Re: Help in parameter estimation

[Doug Stewart]

On Tue, Aug 30, 2016 at 10:45 AM, Bharath R <address@hidden> wrote:

Hi Nicholas,

Thanks for the mail. I am sorry that I have used mat earlier, now I changed the function as follows:

function F=f(x,p)

  A=xlsread('OGparameters.xlsx');

  x=[A(:,3),A(:,5),A(:,2),A(:,6),A(:,7)];

  p(1)=20;

  p(2)=1;

  p(3)=100;

  p(4)=1;

  p(5)=0.001;

  p(6)=1;

  p(7)=0.01;

  typeinfo(x)

  pin=[p(1);p(2);p(3);p(4);p(5);p(6);p(7)];

  m(1,1)=20;

  for i=1:length(x)

    m(i+1,1)=((p(1)-m(i,1))/(p(2)*p(3))+((p(4)*x(i,2)*(x(i,3)-m(i,1)))+(p(5)*x(i,4))+(p(6)*x(i,5)))/(p(3))+p(7))+m(i,1);

   endfor

   F=m(2:end);

endfunction

I am generating a matrix of [length(x), 1] as output from the function. My measured value is also a matrix of [length(x), 1]. 

What I would like to do now is to estimate parameters p.  I am using the following command to run the optimization program ( I have tried with nonlinear curve fit as well):

[L,p,cvg,iter]=leasqr(x,y,pin,f)

RECORDS TO USE
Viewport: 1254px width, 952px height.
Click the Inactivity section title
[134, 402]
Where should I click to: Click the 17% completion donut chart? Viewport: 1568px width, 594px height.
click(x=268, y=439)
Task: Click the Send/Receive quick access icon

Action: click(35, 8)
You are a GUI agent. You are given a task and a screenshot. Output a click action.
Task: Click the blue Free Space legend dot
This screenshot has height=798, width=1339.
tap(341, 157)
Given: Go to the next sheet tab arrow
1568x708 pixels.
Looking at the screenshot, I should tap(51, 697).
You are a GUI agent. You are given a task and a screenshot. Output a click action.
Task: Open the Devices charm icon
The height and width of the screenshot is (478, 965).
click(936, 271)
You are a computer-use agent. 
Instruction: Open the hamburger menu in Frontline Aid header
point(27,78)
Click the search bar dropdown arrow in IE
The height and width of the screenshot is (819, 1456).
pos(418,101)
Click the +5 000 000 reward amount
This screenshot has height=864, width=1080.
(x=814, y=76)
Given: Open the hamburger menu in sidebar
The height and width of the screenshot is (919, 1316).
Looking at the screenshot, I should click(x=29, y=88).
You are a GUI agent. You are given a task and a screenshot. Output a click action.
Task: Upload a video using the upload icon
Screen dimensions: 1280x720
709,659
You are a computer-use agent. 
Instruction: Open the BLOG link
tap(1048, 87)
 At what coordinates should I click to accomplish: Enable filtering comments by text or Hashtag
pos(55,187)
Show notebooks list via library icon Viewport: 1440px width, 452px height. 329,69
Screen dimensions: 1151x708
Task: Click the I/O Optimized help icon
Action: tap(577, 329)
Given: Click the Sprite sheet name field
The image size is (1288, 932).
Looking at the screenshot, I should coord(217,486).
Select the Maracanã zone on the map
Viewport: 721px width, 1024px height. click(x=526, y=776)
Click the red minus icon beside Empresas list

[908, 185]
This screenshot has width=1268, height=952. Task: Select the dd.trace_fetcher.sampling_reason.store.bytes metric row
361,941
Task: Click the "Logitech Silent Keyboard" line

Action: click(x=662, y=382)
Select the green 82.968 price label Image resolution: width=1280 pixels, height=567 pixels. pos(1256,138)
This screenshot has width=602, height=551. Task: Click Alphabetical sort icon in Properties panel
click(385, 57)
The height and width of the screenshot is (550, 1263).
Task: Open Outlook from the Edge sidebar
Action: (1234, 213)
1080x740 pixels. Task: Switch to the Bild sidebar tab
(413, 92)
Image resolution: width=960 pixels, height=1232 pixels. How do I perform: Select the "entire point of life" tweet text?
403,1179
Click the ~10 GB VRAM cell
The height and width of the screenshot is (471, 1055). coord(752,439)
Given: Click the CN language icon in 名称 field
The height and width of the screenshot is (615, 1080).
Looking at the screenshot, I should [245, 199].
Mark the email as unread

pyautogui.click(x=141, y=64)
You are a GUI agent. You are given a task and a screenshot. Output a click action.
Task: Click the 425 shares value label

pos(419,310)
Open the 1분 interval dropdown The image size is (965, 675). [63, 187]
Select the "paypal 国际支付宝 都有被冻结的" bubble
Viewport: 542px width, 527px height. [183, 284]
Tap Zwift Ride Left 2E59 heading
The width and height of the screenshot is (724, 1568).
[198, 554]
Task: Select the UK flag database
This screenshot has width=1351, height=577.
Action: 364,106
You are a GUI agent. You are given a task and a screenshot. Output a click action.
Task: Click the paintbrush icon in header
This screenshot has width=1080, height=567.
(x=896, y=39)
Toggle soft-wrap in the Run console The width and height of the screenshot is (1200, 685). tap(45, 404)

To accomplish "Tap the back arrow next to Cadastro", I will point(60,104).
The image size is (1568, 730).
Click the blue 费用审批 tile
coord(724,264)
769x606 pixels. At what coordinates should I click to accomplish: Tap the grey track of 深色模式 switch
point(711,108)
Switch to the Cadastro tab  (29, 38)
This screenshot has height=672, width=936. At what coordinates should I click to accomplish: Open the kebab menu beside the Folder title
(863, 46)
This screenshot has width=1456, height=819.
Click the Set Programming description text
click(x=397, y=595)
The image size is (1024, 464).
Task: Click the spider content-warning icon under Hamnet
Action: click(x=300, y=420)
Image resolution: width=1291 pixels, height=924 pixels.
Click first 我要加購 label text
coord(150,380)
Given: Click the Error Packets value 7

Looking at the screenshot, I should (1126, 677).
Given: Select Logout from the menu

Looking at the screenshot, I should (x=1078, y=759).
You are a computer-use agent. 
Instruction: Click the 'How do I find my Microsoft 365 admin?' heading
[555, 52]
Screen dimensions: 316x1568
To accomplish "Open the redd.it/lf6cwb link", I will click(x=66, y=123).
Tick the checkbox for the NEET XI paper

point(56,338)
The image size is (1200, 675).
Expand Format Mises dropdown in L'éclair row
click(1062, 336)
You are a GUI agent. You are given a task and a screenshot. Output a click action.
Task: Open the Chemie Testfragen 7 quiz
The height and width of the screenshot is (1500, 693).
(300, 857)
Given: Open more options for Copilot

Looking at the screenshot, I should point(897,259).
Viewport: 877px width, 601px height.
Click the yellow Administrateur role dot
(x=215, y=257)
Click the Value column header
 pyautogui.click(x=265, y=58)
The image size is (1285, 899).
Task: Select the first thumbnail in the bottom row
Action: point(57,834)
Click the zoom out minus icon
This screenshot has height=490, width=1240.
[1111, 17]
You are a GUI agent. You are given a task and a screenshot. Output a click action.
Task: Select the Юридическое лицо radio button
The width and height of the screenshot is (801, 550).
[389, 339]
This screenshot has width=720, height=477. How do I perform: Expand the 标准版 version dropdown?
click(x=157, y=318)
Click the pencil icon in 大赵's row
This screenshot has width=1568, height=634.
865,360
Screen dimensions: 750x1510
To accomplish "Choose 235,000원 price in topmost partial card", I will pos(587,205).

EXERCISE 1
List every value that the parameter estimation post assigns to p(1) through p(7).
EXERCISE 2
Rewrite the records from their first line through the line that contains "tap(341, 157)", updating every "screenshot" to "screen capture" and keeping all else unchanged.

EXERCISE RESPONSE 1
p(1) = 20
p(2) = 1
p(3) = 100
p(4) = 1
p(5) = 0.001
p(6) = 1
p(7) = 0.01

EXERCISE RESPONSE 2
Viewport: 1254px width, 952px height.
Click the Inactivity section title
[134, 402]
Where should I click to: Click the 17% completion donut chart? Viewport: 1568px width, 594px height.
click(x=268, y=439)
Task: Click the Send/Receive quick access icon

Action: click(35, 8)
You are a GUI agent. You are given a task and a screen capture. Output a click action.
Task: Click the blue Free Space legend dot
This screen capture has height=798, width=1339.
tap(341, 157)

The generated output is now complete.